I’m a retired, 21-year veteran of the FBI. I specialized in complex financial crimes—money laundering, asset forfeiture, building out front companies, and seizing cash. The real stuff. I got hooked on investments back in 1996 while studying Engineering Economics at the United States Military Academy at West Point (it was the only school I could afford). It’s a math-heavy place, and the only way math ever made sense to me was by putting a dollar sign in front of it. Economics, corporate finance, accounting, and management saved me from a forgettable showing in physics.
That same year, I made my first investments—and started processing tax returns for other people. I’ve been nerding out on this stuff ever since.
I’m immune to watching sports. I loved playing, I love going to the gym, but I’m not going to obsess over a game when I can just check the scoreboard at the end. With all that saved-up sports time, I poured my energy into understanding markets, tax codes, and long-term wealth building. I wish I had a way cooler interest, but this is the hand of cards I was dealt.

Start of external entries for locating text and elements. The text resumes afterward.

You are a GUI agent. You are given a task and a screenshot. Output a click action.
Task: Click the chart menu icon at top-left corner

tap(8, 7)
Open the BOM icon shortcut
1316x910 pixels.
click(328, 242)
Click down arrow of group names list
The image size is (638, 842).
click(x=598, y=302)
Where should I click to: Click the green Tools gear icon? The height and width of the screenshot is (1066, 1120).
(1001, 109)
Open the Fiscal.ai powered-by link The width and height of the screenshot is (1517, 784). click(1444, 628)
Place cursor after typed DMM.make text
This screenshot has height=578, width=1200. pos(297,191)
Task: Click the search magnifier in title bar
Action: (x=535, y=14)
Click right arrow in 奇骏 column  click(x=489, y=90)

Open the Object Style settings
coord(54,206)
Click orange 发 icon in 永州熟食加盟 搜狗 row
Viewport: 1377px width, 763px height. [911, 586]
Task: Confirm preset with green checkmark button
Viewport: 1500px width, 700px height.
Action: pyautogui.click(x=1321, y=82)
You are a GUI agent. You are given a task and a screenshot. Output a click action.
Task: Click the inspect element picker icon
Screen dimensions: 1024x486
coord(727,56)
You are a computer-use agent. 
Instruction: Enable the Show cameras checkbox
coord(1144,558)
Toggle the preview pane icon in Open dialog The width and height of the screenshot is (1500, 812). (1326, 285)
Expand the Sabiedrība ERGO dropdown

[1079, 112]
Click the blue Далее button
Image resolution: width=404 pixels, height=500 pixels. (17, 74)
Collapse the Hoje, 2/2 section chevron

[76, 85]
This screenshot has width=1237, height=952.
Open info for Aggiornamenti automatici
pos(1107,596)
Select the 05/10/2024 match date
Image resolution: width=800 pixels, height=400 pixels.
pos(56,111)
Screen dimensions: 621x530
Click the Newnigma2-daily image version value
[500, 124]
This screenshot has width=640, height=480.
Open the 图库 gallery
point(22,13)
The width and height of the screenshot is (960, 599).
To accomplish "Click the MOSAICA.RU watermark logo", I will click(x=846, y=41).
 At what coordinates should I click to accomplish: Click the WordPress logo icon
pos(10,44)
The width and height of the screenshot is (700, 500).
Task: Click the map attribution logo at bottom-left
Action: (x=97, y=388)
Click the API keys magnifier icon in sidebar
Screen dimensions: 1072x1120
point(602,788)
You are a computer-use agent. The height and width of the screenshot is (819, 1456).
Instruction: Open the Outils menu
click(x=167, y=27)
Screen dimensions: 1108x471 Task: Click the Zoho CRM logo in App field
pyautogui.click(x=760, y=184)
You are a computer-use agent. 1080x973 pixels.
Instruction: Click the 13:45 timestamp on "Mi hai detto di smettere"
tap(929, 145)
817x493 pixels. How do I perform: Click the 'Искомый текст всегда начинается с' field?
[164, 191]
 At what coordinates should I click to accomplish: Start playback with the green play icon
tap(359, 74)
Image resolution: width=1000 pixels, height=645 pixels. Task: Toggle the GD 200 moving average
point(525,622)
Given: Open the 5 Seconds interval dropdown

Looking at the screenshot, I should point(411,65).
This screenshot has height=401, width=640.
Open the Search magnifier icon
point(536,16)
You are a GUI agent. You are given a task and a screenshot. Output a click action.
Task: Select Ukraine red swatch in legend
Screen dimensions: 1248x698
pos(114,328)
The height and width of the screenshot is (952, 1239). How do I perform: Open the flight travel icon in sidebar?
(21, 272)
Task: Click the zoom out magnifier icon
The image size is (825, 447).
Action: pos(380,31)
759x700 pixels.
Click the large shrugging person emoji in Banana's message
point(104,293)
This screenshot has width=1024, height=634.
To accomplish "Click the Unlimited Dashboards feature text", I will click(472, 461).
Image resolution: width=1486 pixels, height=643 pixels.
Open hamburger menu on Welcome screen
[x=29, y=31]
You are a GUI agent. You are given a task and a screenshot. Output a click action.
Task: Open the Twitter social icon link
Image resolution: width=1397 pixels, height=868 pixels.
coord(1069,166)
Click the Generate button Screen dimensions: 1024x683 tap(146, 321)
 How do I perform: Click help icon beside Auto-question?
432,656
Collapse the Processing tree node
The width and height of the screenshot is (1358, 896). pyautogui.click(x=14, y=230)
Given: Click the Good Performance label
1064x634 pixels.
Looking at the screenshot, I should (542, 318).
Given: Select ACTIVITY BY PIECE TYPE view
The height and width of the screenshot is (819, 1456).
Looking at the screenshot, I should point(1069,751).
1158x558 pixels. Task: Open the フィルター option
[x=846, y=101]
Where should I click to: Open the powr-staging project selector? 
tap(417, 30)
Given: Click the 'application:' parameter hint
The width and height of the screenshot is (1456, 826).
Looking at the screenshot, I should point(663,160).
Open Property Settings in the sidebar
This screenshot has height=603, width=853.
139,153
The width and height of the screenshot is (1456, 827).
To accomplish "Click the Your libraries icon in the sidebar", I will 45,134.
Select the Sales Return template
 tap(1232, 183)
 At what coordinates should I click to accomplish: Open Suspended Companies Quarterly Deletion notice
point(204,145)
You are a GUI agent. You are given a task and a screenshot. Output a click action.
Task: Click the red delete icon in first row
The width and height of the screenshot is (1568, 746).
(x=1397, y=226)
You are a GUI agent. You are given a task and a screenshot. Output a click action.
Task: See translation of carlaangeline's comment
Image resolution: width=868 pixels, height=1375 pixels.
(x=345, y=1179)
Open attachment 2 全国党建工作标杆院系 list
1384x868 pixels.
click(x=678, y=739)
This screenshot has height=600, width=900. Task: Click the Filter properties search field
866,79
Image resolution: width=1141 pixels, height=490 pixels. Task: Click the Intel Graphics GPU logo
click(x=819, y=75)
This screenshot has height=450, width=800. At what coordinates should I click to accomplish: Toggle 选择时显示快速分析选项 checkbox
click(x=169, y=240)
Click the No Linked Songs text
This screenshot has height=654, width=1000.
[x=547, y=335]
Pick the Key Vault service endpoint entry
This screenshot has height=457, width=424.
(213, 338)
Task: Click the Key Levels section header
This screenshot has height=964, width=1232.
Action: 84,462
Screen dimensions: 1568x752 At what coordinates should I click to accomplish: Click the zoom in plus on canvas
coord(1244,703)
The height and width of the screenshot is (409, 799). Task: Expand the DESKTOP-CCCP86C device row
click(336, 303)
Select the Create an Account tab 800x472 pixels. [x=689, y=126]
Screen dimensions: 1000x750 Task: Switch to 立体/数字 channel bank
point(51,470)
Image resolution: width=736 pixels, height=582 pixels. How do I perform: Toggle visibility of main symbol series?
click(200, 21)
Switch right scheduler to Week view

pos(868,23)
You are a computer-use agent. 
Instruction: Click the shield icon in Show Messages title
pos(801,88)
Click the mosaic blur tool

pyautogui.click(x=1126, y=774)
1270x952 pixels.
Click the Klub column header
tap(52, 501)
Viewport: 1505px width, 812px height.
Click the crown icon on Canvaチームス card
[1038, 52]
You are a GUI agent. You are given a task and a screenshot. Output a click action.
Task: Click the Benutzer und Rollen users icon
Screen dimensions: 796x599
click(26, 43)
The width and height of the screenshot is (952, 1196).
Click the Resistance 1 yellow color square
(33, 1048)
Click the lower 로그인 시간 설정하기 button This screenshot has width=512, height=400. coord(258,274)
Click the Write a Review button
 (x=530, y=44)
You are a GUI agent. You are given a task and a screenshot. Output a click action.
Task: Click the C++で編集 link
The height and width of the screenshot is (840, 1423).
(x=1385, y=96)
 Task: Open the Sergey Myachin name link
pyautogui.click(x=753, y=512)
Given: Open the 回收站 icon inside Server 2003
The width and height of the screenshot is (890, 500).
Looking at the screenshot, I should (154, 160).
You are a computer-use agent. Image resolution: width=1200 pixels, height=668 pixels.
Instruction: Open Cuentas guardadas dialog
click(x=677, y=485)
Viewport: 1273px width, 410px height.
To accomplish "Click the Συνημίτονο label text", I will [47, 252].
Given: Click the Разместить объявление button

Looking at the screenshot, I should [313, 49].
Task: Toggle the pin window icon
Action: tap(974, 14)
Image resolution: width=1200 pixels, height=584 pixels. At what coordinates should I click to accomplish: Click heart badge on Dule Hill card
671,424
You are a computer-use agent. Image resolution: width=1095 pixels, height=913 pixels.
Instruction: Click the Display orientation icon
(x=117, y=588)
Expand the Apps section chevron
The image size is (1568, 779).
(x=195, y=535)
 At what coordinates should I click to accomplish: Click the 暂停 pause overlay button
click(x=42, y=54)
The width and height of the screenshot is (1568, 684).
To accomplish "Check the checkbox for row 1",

I always knew that my encore to the FBI would be as a financial advisor. In my last year on the job, I cracked open a 650-page manual for the Series 65 exam and passed it on the first try. I also passed the Texas Life, Accident, Health, and HMO insurance exam, giving me full authority to operate in the insurance space.
How did you come up with Normaltown?
Normaltown started as a joke between two tired federal agents — and turned into a philosophy.
Back when I was still in the FBI, my cop-partner and I would run operations way outside our “territory,” chasing crooks and crimes that didn’t care about jurisdiction or office politics. We’d get pushback — not from the criminals, but from the system itself. The red tape. The administrative inertia. The well-meaning processes that sometimes made the job harder than it needed to be.
So we started building a mental list:
“Who’s normal?”
Who will pick up the phone at 11 p.m. because the job needs doing?
Who isn’t afraid to push through admin friction to make something good happen?
Who Still Gets It?
When we needed someone we could count on — in another office, another agency, another city — we’d ask: Who can I talk to who’s normal?”
That list became a real thing. And in a fever dream, we swore that one day we’d start a town — and only stock it with the people you could count on.
That’s Normaltown.
Who We Serve
Now, I’m no longer chasing criminals. I’m building financial plans, helping real people make smart moves with their money. But the standard hasn’t changed.
Normaltown Financial is for the people who still get it. No fluff. No ego. No layers of nonsense. Just clarity, trust, and the will to do the right thing.